During monitoring by the Electronic Security Service (ESC), technical findings were obtained regarding a phishing attack conducted via Telegram, ESC told APA-Economics.
According to the information, the analysis produced a schematic map of the infrastructure used in the attack, identified IP addresses and redirect chains, and provided detailed information on the account takeover process.
Initial Suspicious Domain
The investigation started with the domain “12320sw[.]com”, mentioned in one of the intercepted messages. The domain resolves to IP address 156[.]251[.]247[.]206 (AS40065, CNSERVERS LLC), which does not directly serve content but instead redirects users to “p726exa[.]eu[.]cc”, resolving to IP 156[.]251[.]247[.]204 in the same network.
Redirect Chains and Account Takeover Process
Investigation of the IP addresses revealed additional analogous “.com” domains.
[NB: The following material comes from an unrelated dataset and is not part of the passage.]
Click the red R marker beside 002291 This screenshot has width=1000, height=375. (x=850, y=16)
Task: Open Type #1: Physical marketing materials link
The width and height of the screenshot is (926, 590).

Visiting these domains leads to further redirections to “p726***.eu.cc” domains.
Analysis of multiple “.com” and “.eu.cc” domains showed a clear structure in the phishing attack:
Domains like “12319ar[.]com”, “12320se[.]com”, “966575[.]com”, “796676[.]com”, “play-zotysports[.]com” and others resolve to 156[.]251[.]247[.]206;
Each redirects to randomly generated “p726*.eu.cc”** subdomains;
The “p726*.eu.cc”** domains host the phishing content and all resolve to 156[.]251[.]247[.]204;
Examination of the page code revealed comments written in Chinese.